Beginning with the line where "This screenshot has width=600, height=600." occurs, transcribe every line exactly through the last line of the listing below, and no others.

INPUT DATA -
####

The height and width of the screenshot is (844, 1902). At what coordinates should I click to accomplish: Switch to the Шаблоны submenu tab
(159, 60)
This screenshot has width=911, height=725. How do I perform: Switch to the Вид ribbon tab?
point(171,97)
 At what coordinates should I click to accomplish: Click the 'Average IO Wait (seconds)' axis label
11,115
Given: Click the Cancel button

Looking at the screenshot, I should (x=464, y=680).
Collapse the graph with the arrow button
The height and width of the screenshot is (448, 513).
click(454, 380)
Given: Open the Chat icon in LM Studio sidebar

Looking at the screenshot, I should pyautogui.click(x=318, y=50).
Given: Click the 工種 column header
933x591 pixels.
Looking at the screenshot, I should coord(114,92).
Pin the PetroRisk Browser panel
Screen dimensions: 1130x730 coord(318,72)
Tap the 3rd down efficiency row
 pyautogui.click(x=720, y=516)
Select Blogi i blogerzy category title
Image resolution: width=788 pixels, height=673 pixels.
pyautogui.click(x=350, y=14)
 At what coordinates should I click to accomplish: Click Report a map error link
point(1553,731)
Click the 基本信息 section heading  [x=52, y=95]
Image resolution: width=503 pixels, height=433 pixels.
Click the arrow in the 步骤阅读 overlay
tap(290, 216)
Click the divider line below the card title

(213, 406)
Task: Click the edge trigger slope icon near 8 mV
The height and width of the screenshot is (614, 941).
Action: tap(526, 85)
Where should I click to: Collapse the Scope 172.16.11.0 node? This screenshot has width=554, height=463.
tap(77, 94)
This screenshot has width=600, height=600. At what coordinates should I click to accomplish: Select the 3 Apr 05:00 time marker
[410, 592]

####

REPLY TO THE EXERCISE -
This screenshot has width=600, height=600. At what coordinates should I click to accomplish: Select the 3 Apr 05:00 time marker
[410, 592]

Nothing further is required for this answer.